The story of his life in Carmel is an example of how neighbors with wildly different approaches to politics and the social construct can still develop abiding friendships if they spend the time to actually know one another. This all happened decades ago, but Steffens in Carmel is an inspiration for today’s divided society.

Steffens was a California native, born in San Francisco. He died in Carmel at the age of 70, in 1936. In between, he was a writer and a journalist who asked impertinent questions and reached insolent conclusions. He knew and chatted with the giants of his time, including Teddy Roosevelt, J.P. Morgan, Clarence Darrow, Lenin and Mussolini. He lived now and again in Europe, and he witnessed revolutions in Russia and Mexico. He got involved in labor wars wherever he could, including one in Los Angeles — where some alleged he had been too involved in the defense of domestic terrorists.

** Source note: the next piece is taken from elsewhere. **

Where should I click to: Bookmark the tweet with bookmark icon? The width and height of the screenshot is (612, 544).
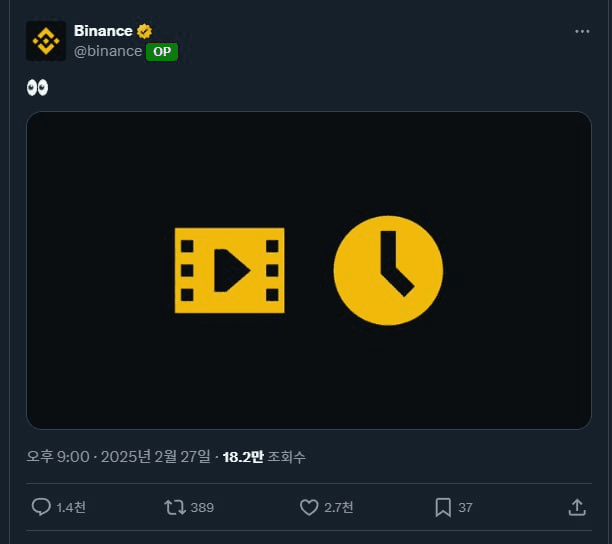[443, 507]
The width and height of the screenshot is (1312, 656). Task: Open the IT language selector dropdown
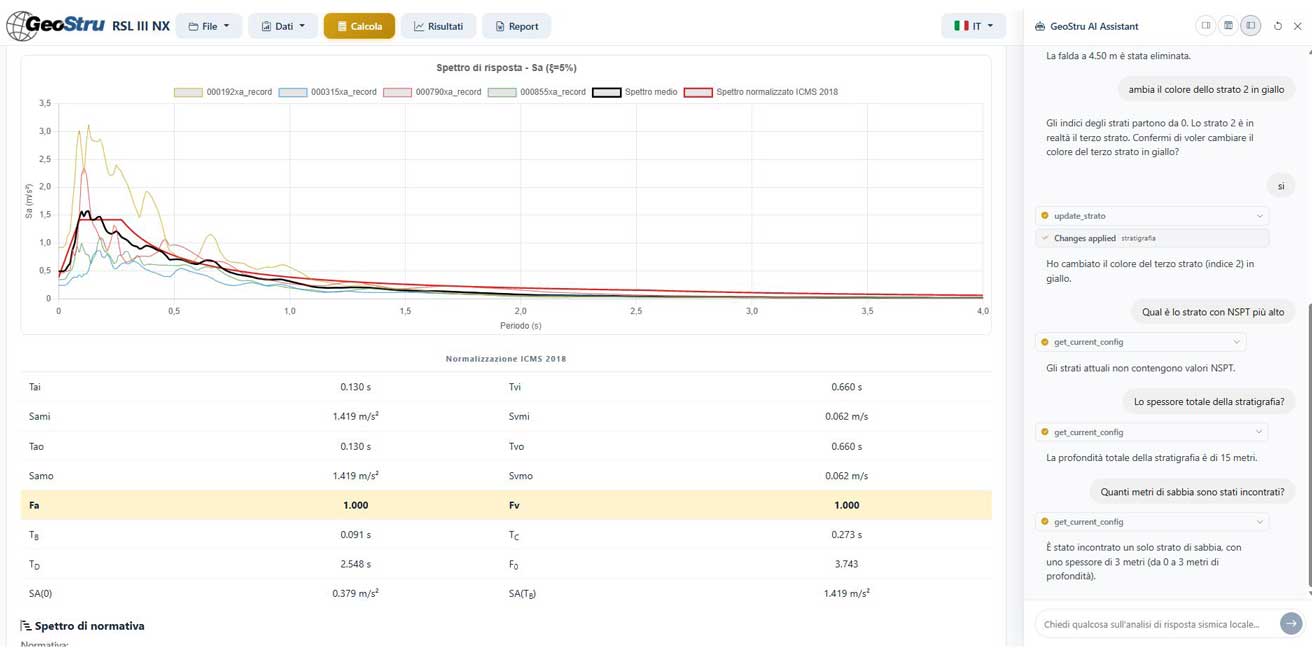(x=973, y=26)
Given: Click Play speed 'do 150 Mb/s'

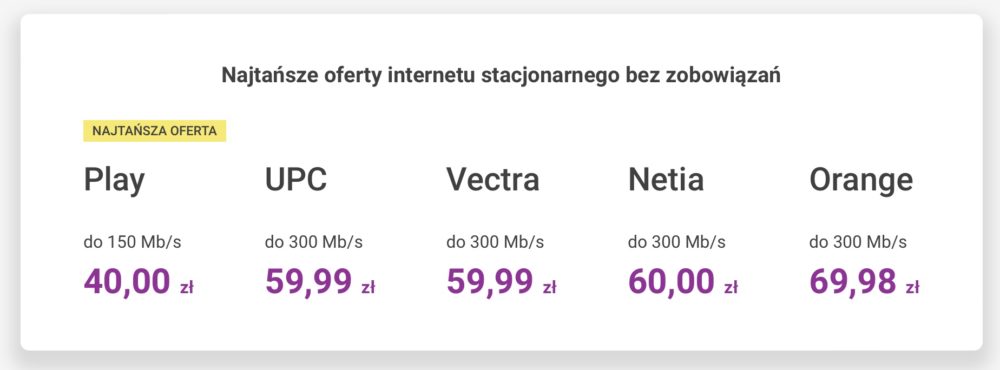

As a reporter, his beat was greed, corruption and institutional dysfunction. His seminal book, The Shame of the Cities, was a collection of articles he wrote for McClure’s magazine, which he edited. His collective work is a pioneering example that activist, investigative journalism can result in great civic and social change.

His view of America was of a Great Swindle, a place where power-mad and insatiable money changers corrupted each of its esteemed institutions. His philosophy about the cultural politics of the United States might best be summarized in a line from Shame: “The spirit of graft and lawlessness is the American spirit.”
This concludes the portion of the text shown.